# Conflicting advice on what is best to feed a rankins dragon



## Kymi (Apr 8, 2010)

I have only had my rankins dragon for about four days and am still pretty new to what to feed him. I know they are supposed to eat Greens, crickets (covered in either calci power or a vitamin power) and also that they can eat dragon feed/ pellets (dried food). However i seem to read/be told different things on how much and how often to feed them these different foods.

On a website i was told that they can eat all of the above on a daily basis.
On the back of a bag of the dragon feed/pellets it says only to feed the dragons crickets once a week as a treat.
And the shop i bought him from didn't say anything about the dragon feed/pellets. But to feed him greens and up to four crickets a day as he is still quite young.

I was just wondering if someone with a little more experience with this type of animal can give me some advice.

Thanks 
xx


----------



## Mujician (Mar 7, 2007)

I can safely say that my dragons didnt bother with those pellet things.

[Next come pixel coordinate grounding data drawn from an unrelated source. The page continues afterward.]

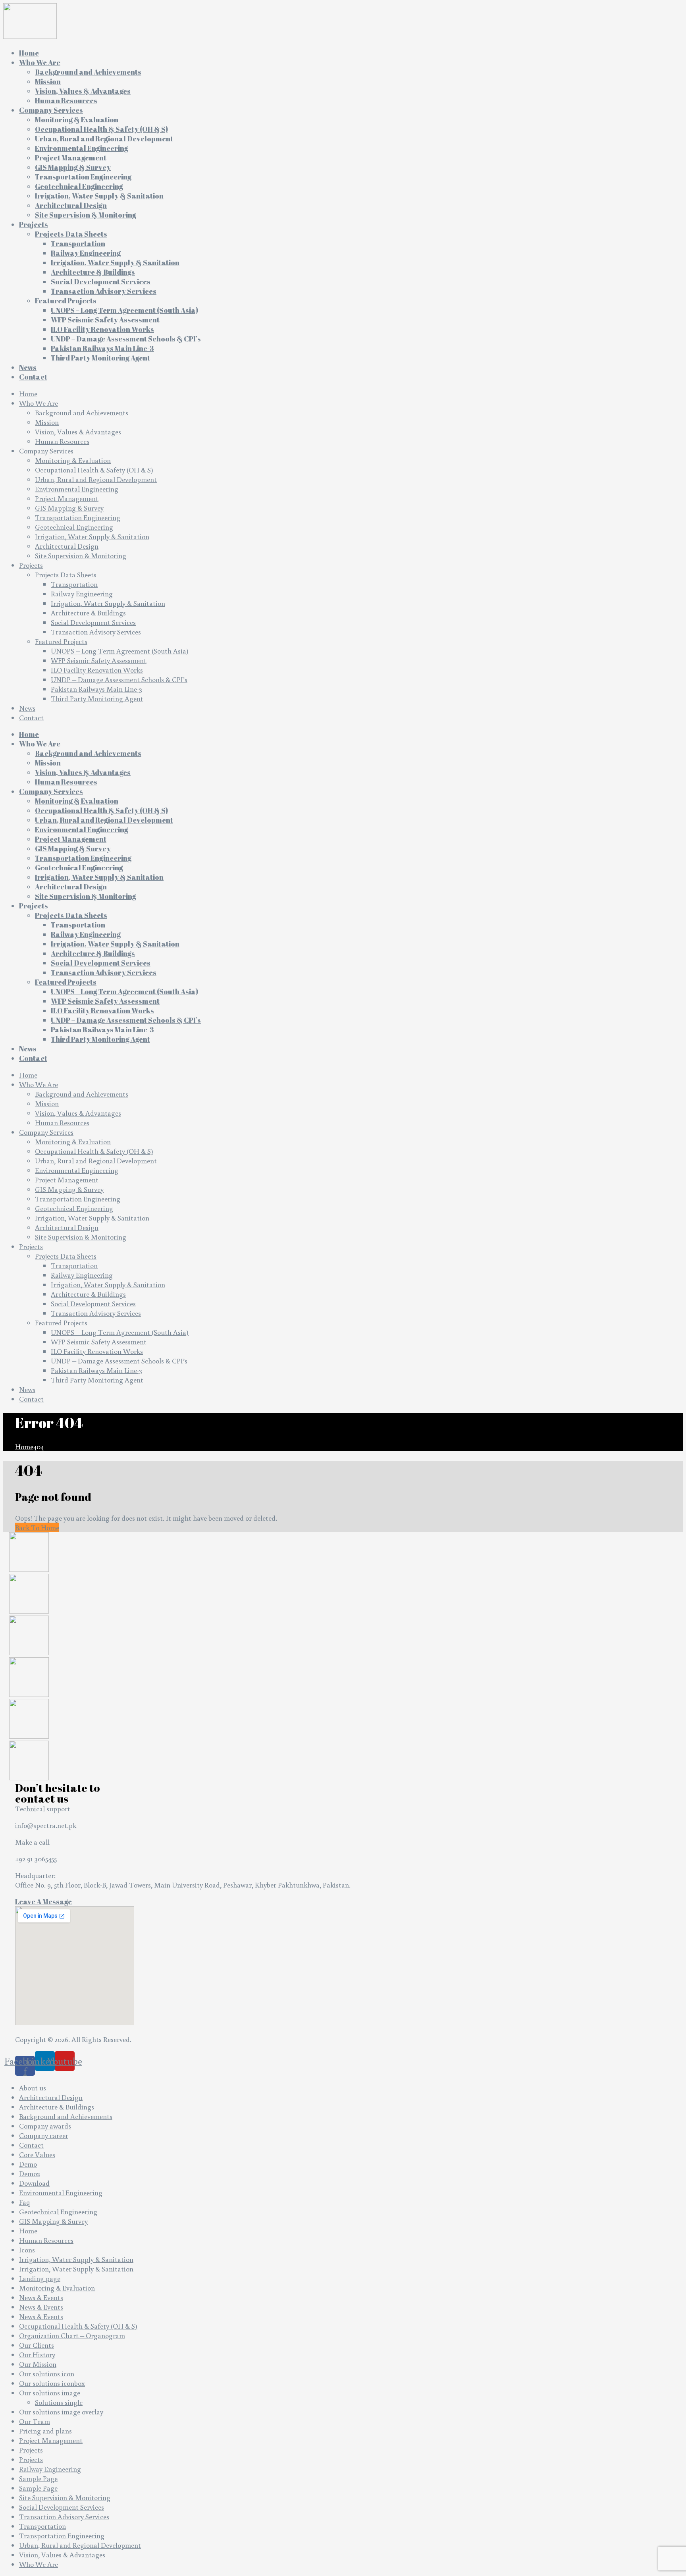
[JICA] (29, 1652)
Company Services (46, 450)
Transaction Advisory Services (96, 631)
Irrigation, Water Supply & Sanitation (92, 536)
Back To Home (37, 1527)
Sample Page (38, 2478)
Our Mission (37, 2364)
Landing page (39, 2278)
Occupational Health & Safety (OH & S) (94, 469)
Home (28, 393)
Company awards (45, 2126)
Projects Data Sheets (65, 574)
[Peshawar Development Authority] (29, 1611)
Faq (24, 2202)
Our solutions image (49, 2392)
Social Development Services (93, 622)
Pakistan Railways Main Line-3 (96, 689)
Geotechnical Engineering (74, 527)
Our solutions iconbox (52, 2383)
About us (32, 2087)
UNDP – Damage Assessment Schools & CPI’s (119, 679)
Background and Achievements (81, 412)
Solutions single (59, 2402)
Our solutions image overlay (61, 2411)
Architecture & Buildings (88, 612)
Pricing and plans (45, 2430)
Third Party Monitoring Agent (97, 698)
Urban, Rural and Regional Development (96, 479)
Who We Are (38, 403)
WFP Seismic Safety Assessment (98, 660)
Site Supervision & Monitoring (80, 555)
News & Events (41, 2297)
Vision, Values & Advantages (78, 431)
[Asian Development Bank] (29, 1736)
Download (34, 2183)
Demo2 (29, 2173)
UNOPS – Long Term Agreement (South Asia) (120, 651)
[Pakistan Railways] (29, 1694)
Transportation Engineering (77, 517)
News (27, 708)
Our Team (34, 2421)
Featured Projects (61, 641)
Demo (28, 2164)
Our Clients (36, 2345)
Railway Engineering (82, 593)
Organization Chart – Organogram (72, 2335)
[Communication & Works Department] (29, 1777)
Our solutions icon (46, 2373)
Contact (31, 717)
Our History (37, 2354)
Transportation (74, 584)
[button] (43, 1901)
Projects (31, 565)
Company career (43, 2135)
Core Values (37, 2154)
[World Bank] (29, 1569)
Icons (27, 2249)
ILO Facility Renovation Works (97, 670)
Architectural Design (66, 546)
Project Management (66, 498)
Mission (47, 422)
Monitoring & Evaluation (73, 460)
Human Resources (62, 441)
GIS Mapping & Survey (69, 508)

However I havent tried them recently. You should always give them the option of a bowl of veg. They are going to eat leaves etc in the wild so you can best replicate this with cabbage. If you look for a food sheet for iguanas you will be able to feed it everything from there. Sprinke it lightly with calcium.

My adults get Crickets, locusts, mealworms, and wax worms.

If yours are very small youngsters I can highly rcommend the green tops from cress. sprinkled with a little calcium


----------



## Kymi (Apr 8, 2010)

I have to admit, i put a bowl with a few pellets in yesterday, and he doesn't appear to have touched them. 
I feed him fresh dandelion leaves daily. Though he only seems to eat those if i hand feed them to him.
As he is only around 8 months old, he eats small brown crickets which he has no problem catching and eating.

Is there any particular cabbage you'd feed them?

Thanks for the help.


----------



## Mujician (Mar 7, 2007)

Mainly white cabbage, some savoy, and occasionally red cabbage. The get sprouts, carrots, peas, beans etc chopped up together. If you give them wax worms, make sure you dont give them too many. They are the reptile equivallent of a Big Mac.


----------